LA PRESENTAZIONE DEL CORTOMETRAGGIO “IL BAMBOLAIO”: INCONTRO ORGANIZZATO DAL CIRCOLO “NURAGHE” DI LOSANNA CON IL GIOVANE REGISTA MORENO CABITZA

ph: Moreno Cabitza
di ROBERTA PILIA

Ci sono eventi che diventano appuntamenti al Nuraghe di Losanna. È il caso della serata fave e lardo, che coincide col periodo fastoso e gioioso dei carnevali in Sardegna, che così è, visto l’incredibile numero di sfilate, giostre ecc che si susseguono, che si rincorrono laggiù. 

Le fave e lardo, preparazione tipica del nord Sardegna, rappresentano sicuramente un appuntamento col Nuraghe, ma anche e soprattutto con gli amici che si invitano, che si ritrovano, che ci si augura di ritrovare in questa occasione, di cui ci si informa al momento della prenotazione. 

Noi del Nuraghe cerchiamo di non fare le cose a metà. Ogni occasione è buona per diffondere e far conoscere aspetti storico-socio-culturali della nostra terra. 

Quest’anno, ospite della serata è stato un giovanissimo regista originario di Perdasdefogus, Moreno Cabitza, che ci ha presentato il suo cortometraggio “Il bombolaio”, ambientato per l’appunto, a Perdas. Con il suo corto, lavoro del primo anno alla importante scuola d’arte ECAL di Losanna, Moreno accompagna e ci ridà il bombolaio nel suo lavoro, nei suoi incontri e nei legami che intreccia con gli abitanti, nei suoi dialoghi e monologhi che vanno ben oltre il semplice trasporto di una bombola, ma che toccano il dolente tasto della dipendenza economica ed energetica della Sardegna, della disoccupazione, temi, tutti, di triste attualità. 

Gli ospiti hanno fatto un salto nel passato, ricordando la figura emblematica del personaggio bombolaio, che vive e sopravvive , in moltissimi paesi, ma anche città, dell’Isola.  

A tavola, dopo la visione, i discorsi seri hanno trovato la leggerezza di quelli più gioiosi, facendo da sottofondo a delle fave e lardo che migliorano col passare degli anni, cucinate in abbondanza dai nostri specialisti della cucina, Gavino, Antonio e Antonio. 
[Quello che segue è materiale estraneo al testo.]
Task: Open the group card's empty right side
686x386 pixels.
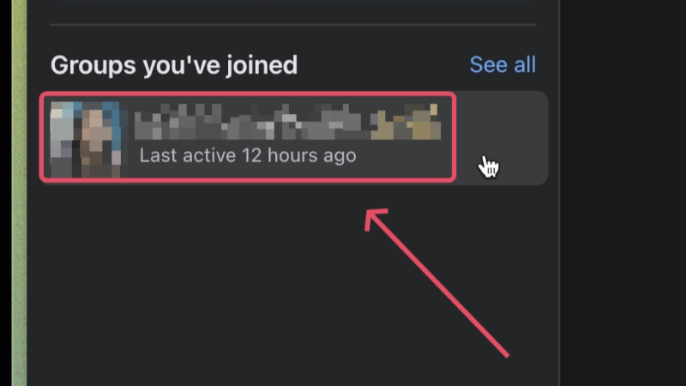Action: pyautogui.click(x=502, y=138)
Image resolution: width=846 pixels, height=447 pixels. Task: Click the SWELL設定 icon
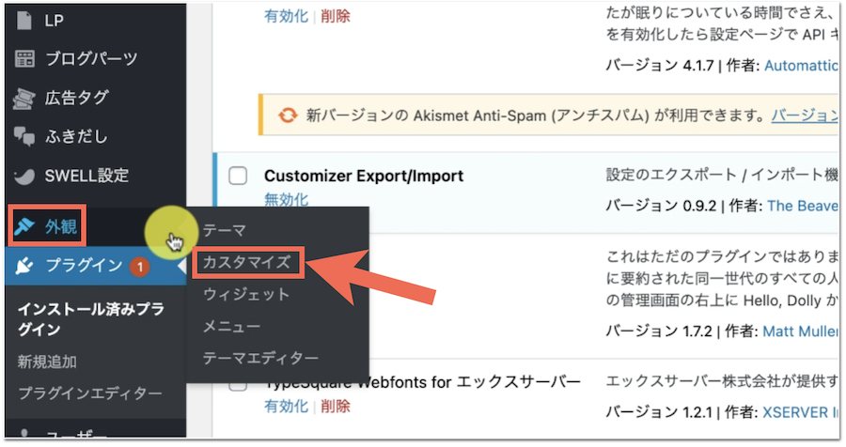point(25,176)
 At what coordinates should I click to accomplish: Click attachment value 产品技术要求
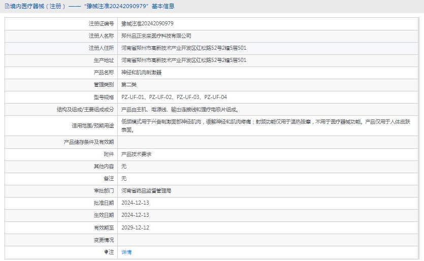pos(136,154)
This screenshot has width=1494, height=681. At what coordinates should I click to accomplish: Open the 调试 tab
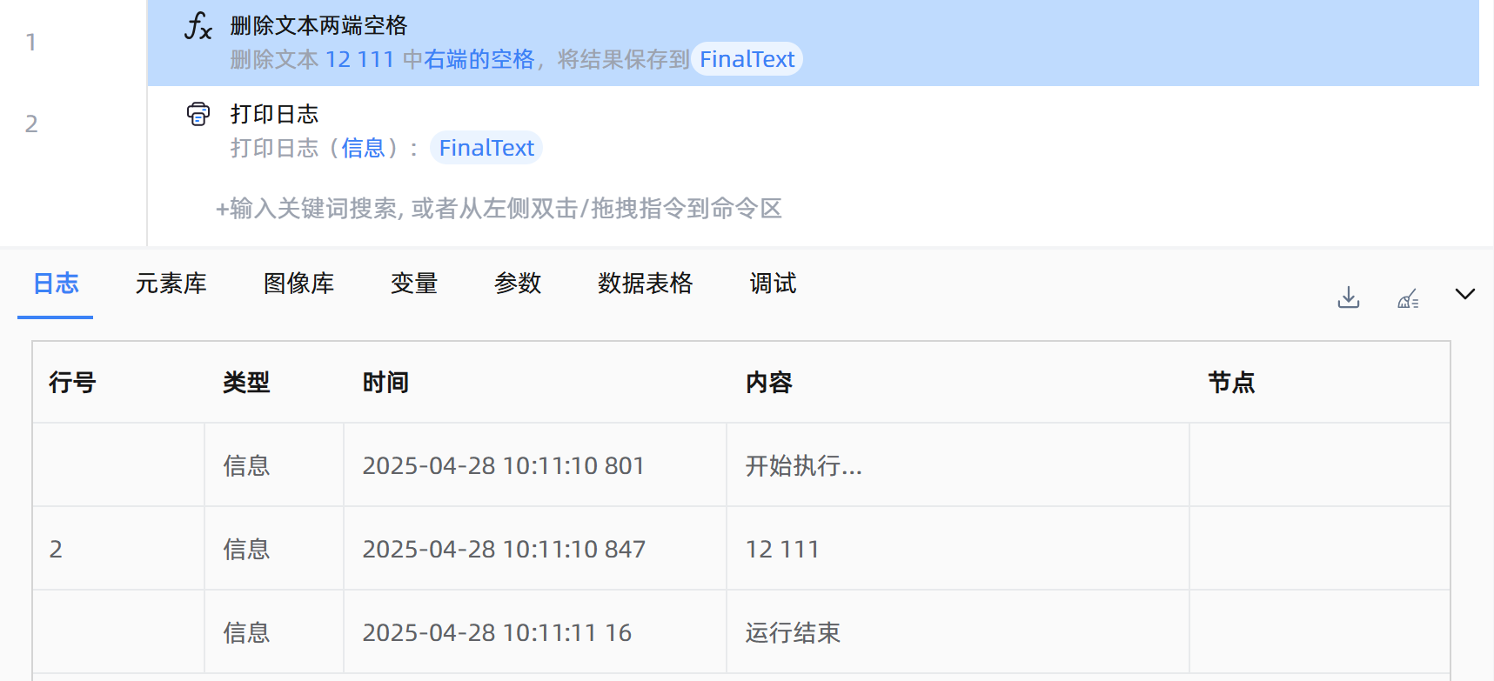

In un clima così non potevano certo mancare i dolci tipici del carnevale sardo, preparate da Damiana Maria e Daniela, oramai “zeppolatrici” titolari, ma anche un’altra frittura, che Filomena, campana e fedele ospite delle nostre serate, ha voluto farci conoscere.  

Appuntamento all’anno prossimo dunque, per altre scoperte e altre degustazioni.